EX-10.16 8 dex1016.htm SUPPLEMENTAL RETIREMENT INCOME AGREEMENT Supplemental Retirement Income Agreement

Exhibit 10.16

YRC WORLDWIDE INC.

SUPPLEMENTAL RETIREMENT INCOME AGREEMENT

THIS AGREEMENT is made this 1st day of March, 2007 (the “Agreement”) by and between Donald G. Barger, Jr. (“Executive”) and YRC Worldwide Inc., a Delaware Corporation (the “Company”).

WITNESSETH:

WHEREAS, the Company desires to continue to employ Executive in a senior level position; and

WHEREAS, in order to properly compensate Executive and provide for his retirement, the Company desires that Executive should receive the retirement benefits provided for in this Agreement;

NOW, THEREFORE, the Company agrees to provide Executive with supplemental monthly benefits in a manner and subject to the terms and conditions set forth below.

1. Supplemental Retirement Benefits.

(a) Benefit. The Company shall provide Executive with supplemental retirement benefits in accordance with this Section 1 pursuant to which Executive shall receive a lump sum payment from the Company in an amount equal to the difference between:

(i) the lump sum actuarial equivalent (using the Discount Rate (as defined below) and mortality factors provided under the Pension Plan) of the monthly benefits that Executive and his spouse, if applicable, would have received under Section 4.3 of the Pension Plan if the benefit would have commenced at Executive’s Normal Retirement Date (as defined under the Pension Plan) and if the benefit would have been paid in the form of a single life annuity payable over the life of Executive or, if Executive qualifies for a qualified joint and survivor annuity under the terms of the Pension Plan, in the form of a qualified joint and survivor annuity over the lives of Executive and his spouse on the date of such lump sum payment as determined under clause (c)(i), (c)(ii) or (c)(iii) of Section 1(c), using Executive’s Credited Service (as defined below) and using Base Wage (as described in Section 2.1(h)(2) of the Pension Plan) but without any reduction under Section 401(a)(17) of the Internal Revenue Code of 1986, as amended (the “Code”); and

(ii) the lump sum actuarial equivalent (using the Discount Rate (as defined below) and mortality factors provided under the Pension Plan) of the monthly benefits actually payable to Executive and his spouse, if applicable, under Section 4.3 of the Pension Plan, calculated as of the earliest date the Pension Plan commences or would commence payment of a vested pension under the Pension Plan in the form of a single life annuity, if any, or in the form of a qualified joint and survivor annuity, if applicable.

 

- 1 -


(b) Death Benefit.

(i) Executive’s surviving spouse shall be entitled to the payment in this Section 1 if Executive dies prior to receiving the payment.

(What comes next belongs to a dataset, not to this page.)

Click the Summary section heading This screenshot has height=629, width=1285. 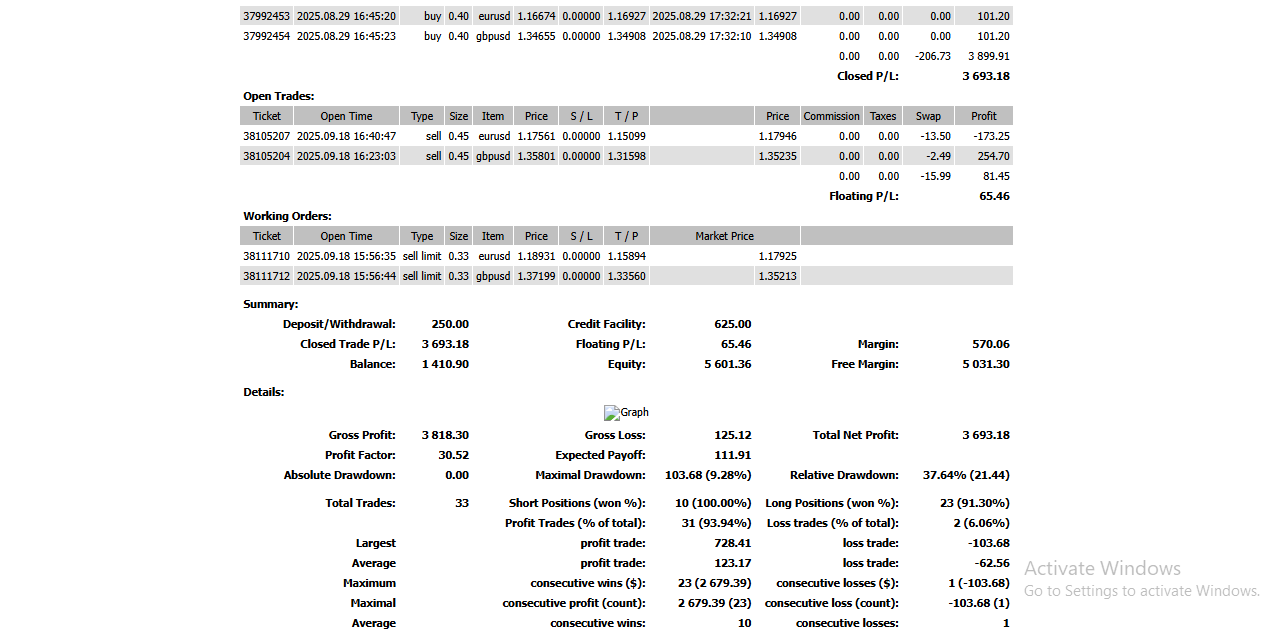pos(270,304)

(ii) If Executive dies prior to his receipt of payment under this Agreement, and at the time of his death is not survived by a spouse, no supplemental retirement benefits shall be distributed under this Section 1.

(iii) Notwithstanding clause (ii) of this Section 1(b), if (1) Executive has Separated from Service or if a Change of Control has occurred, (2) Executive dies prior to his receipt of payment under the Agreement and (3) at the time of his death Executive is not survived by a spouse, the estate of Executive shall be entitled to the payment of his supplemental retirement benefits as described in this Section 1.

(c) Time of Payment.

(i) Separation from Service. Upon Executive’s separation from service, the supplemental retirement benefit in this Section 1 shall be payable on the date of Executive’s separation from service; provided, however, that if the Board (or its delegate) determines in its sole discretion that as of the date of Executive’s separation from service Executive is a “specified employee” (as defined in Section 409A(a)(2)(B)(i) of the Code, and Department of Treasury regulations and other interpretive guidance issued thereunder) as of the date of Executive’s separation from service and that Section 409A of the Code applies with respect to such payment, the supplemental retirement benefit in this Section 1 shall be payable in a lump sum on the first business day following the six-month anniversary of the date of Executive’s separation from service.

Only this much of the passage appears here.